JAMIE SHOTTON THESIS

We show how texture, layout, and textural context can be exploited to achieve accurate semantic segmentations of images, as illustrated in the results below and in the videos available here. Here are a few examples where the contour fragments used for detection are superimposed. We as humans are effortlessly capable of recognising objects from fragments of image contour. Please see my Microsoft homepage for updates since Our technique was applied to a 17 object class database from TU Graz. Microsoft is in no way associated with or responsible for the content of these legacy pages.
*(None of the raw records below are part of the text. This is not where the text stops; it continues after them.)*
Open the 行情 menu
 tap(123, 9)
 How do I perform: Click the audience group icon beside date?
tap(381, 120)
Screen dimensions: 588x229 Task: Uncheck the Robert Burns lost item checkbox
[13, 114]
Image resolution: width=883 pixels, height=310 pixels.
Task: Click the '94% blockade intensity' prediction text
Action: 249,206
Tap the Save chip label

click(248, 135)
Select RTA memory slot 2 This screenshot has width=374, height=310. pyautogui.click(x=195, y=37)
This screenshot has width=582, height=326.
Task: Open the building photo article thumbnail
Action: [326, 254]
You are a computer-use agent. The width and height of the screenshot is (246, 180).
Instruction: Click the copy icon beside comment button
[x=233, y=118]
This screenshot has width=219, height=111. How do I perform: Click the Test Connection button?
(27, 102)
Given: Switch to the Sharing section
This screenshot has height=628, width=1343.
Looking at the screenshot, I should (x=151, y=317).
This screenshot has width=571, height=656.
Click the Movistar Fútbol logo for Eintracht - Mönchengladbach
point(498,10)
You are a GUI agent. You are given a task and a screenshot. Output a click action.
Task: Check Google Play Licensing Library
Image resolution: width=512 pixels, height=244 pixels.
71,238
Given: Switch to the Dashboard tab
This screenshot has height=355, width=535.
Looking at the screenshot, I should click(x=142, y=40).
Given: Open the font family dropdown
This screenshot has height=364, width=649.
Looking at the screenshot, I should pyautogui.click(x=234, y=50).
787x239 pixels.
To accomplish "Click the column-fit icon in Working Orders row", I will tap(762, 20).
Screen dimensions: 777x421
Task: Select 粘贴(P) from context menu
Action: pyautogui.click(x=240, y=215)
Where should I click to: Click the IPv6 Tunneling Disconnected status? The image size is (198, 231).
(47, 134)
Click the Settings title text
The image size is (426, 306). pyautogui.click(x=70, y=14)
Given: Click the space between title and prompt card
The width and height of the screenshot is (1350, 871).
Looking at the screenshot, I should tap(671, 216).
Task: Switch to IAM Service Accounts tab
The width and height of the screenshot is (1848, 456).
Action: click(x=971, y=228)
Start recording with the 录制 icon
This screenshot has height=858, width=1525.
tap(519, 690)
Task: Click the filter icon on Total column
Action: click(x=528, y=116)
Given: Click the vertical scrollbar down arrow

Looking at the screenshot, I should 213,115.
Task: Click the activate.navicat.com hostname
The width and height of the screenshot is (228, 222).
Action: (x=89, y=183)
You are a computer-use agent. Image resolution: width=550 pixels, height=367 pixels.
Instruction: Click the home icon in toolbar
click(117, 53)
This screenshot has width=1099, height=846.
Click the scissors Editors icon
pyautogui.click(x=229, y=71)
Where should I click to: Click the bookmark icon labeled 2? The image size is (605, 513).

Our ECCV paper proposed TextonBoost for simultaneous automatic object recognition and segmentation, using the repeatable textural properties of objects. Our technique was applied to a 17 object class database from TU Graz. A second visual cue is texture. Our visual recognition methods have proven useful for semantic photo synthesis. Green boxes represent correct detections of the horses, red boxes are false positives, and yellow boxes are false negatives. Our ECCV paper proposed TextonBoost for simultaneous automatic object recognition and segmentation, using the repeatable textural properties of objects. We demonstrated in our ICCV paper how an automatic system can exploit contour as a powerful cue for image classification and categorical object detection.

Green boxes represent correct detections of the horses, red boxes are false positives, and yellow boxes are false negatives. Other interests include class-specific segmentation, visual robotic navigation, and image search. Green boxes represent correct detections of iamie horses, red boxes are false positives, and yellow boxes are false negatives.

jamie shotton thesis

This website thesia published before I joined Microsoft and is maintained personally for the benefit of the academic community. Based on randomized decision forests, our new system is able to run real-time, illustrated in our demo video: Our ECCV paper proposed TextonBoost for simultaneous automatic object recognition and segmentation, using the repeatable textural properties of objects. We demonstrated in our ICCV paper how an automatic system can exploit contour as a powerful cue for image classification and categorical object detection.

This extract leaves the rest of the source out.